▶ TASK TO CARRY OUT
Print the material below word for word, starting at the line containing "Given: Click the обновить link" and ending with its last line. Leave the pictures out of your answer.
-- INPUT ROWS start --
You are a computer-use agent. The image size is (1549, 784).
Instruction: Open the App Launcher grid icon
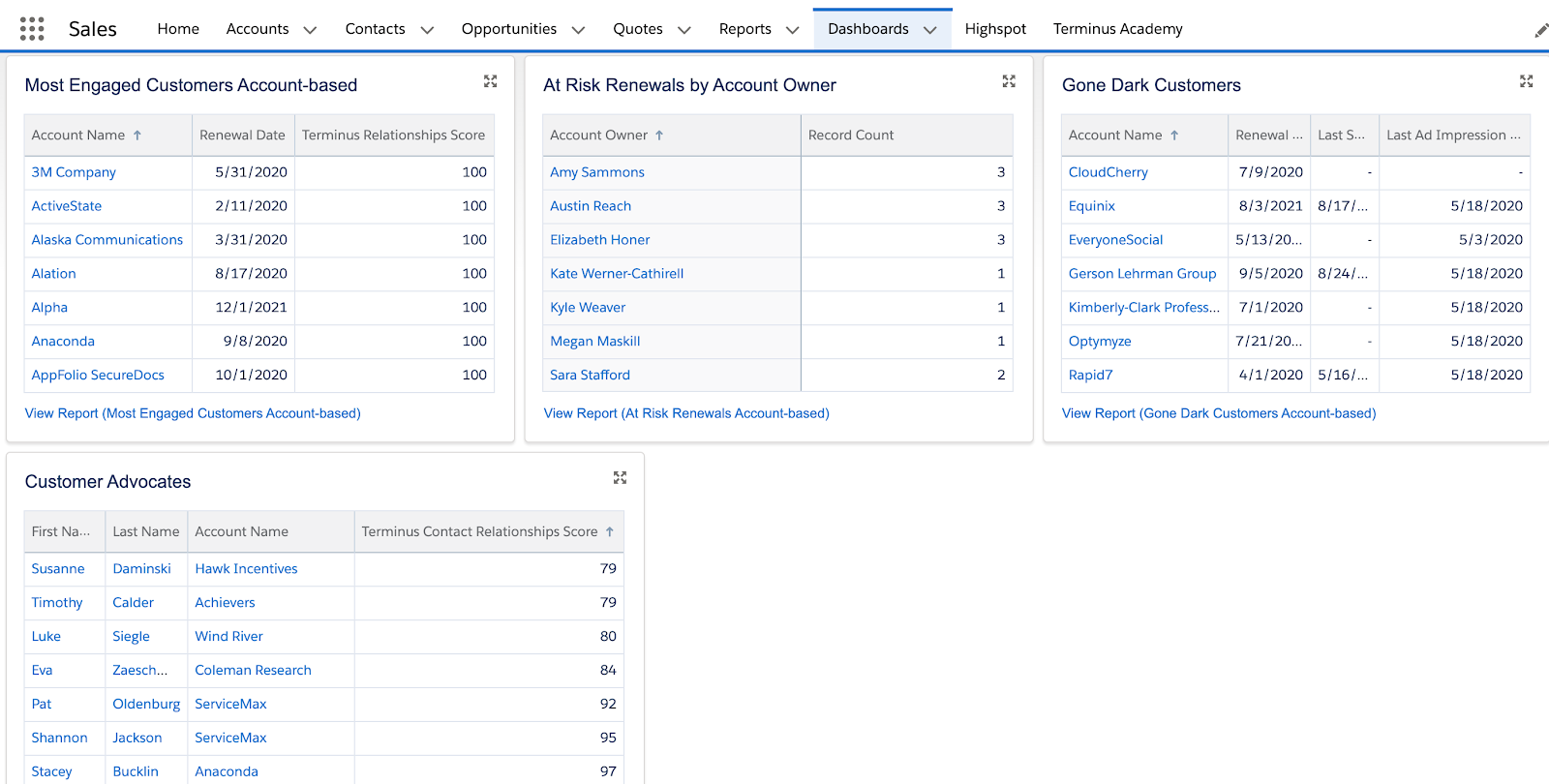[32, 29]
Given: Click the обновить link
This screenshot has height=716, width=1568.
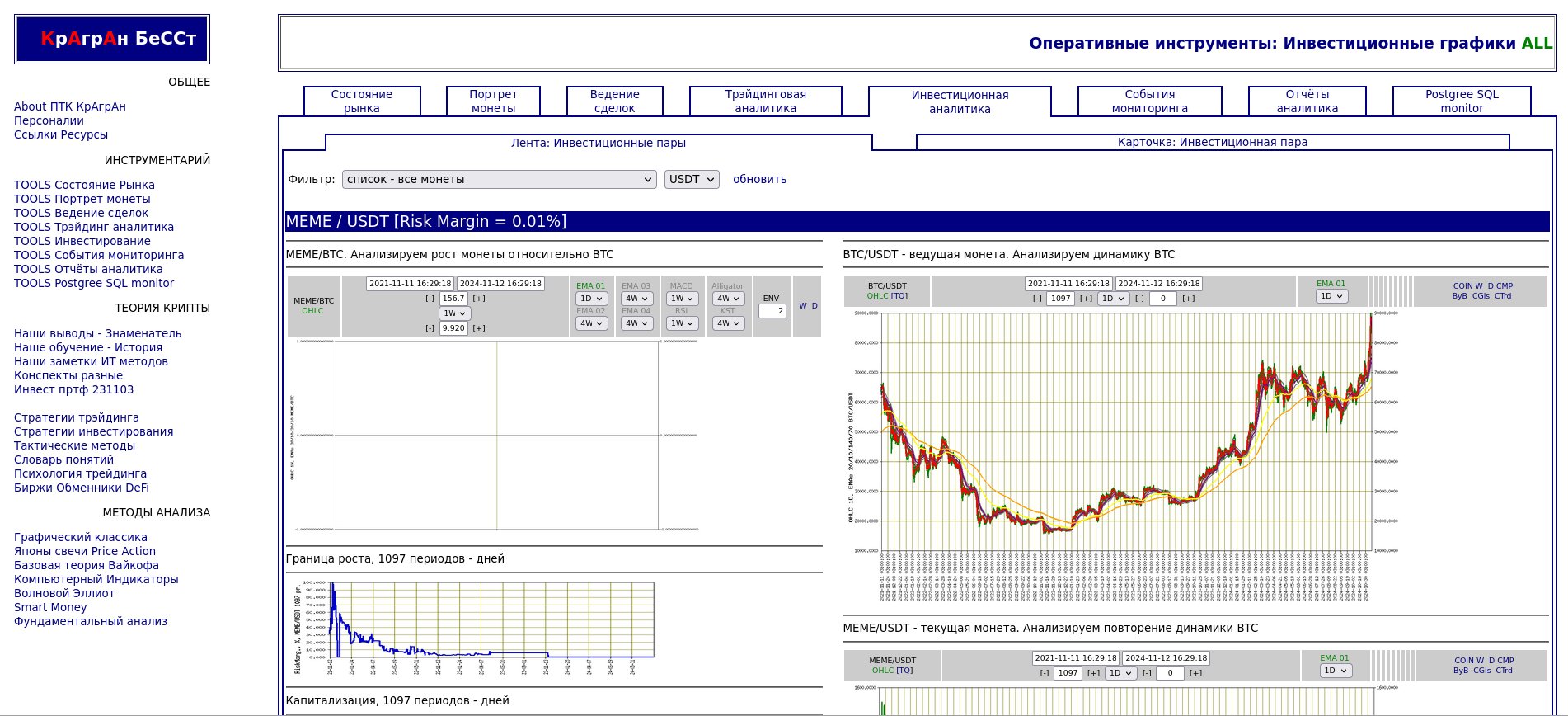Looking at the screenshot, I should tap(759, 179).
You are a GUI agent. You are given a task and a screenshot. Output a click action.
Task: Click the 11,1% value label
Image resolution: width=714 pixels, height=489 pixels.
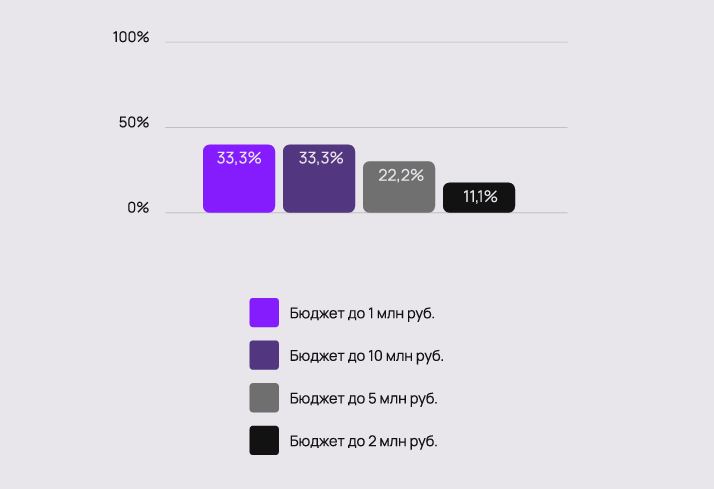click(480, 197)
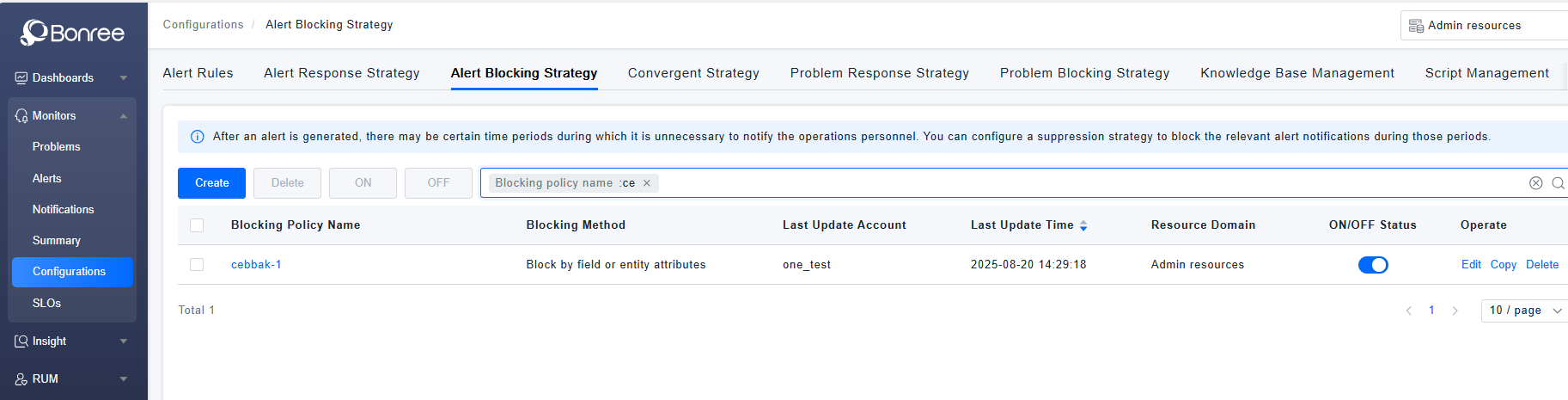Click the Bonree logo icon
This screenshot has width=1568, height=400.
pyautogui.click(x=34, y=33)
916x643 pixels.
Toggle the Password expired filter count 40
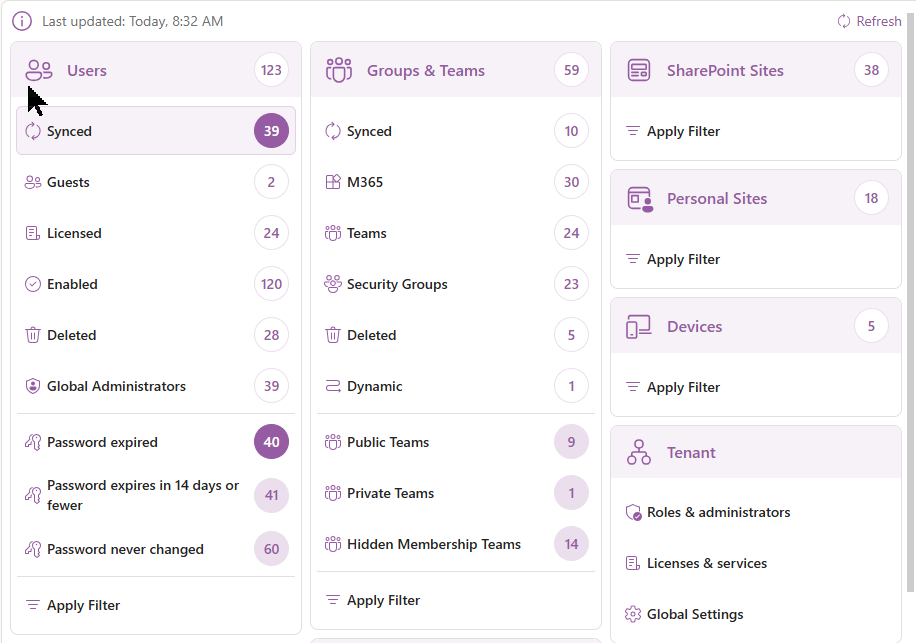pos(271,442)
-- INPUT ROWS end --
▶ WRITTEN RESPONSE
Given: Click the обновить link
This screenshot has height=716, width=1568.
Looking at the screenshot, I should tap(759, 179).
You are a GUI agent. You are given a task and a screenshot. Output a click action.
Task: Click the 11,1% value label
Image resolution: width=714 pixels, height=489 pixels.
click(480, 197)
Click the Bonree logo icon
This screenshot has width=1568, height=400.
pyautogui.click(x=34, y=33)
916x643 pixels.
Toggle the Password expired filter count 40
pos(271,442)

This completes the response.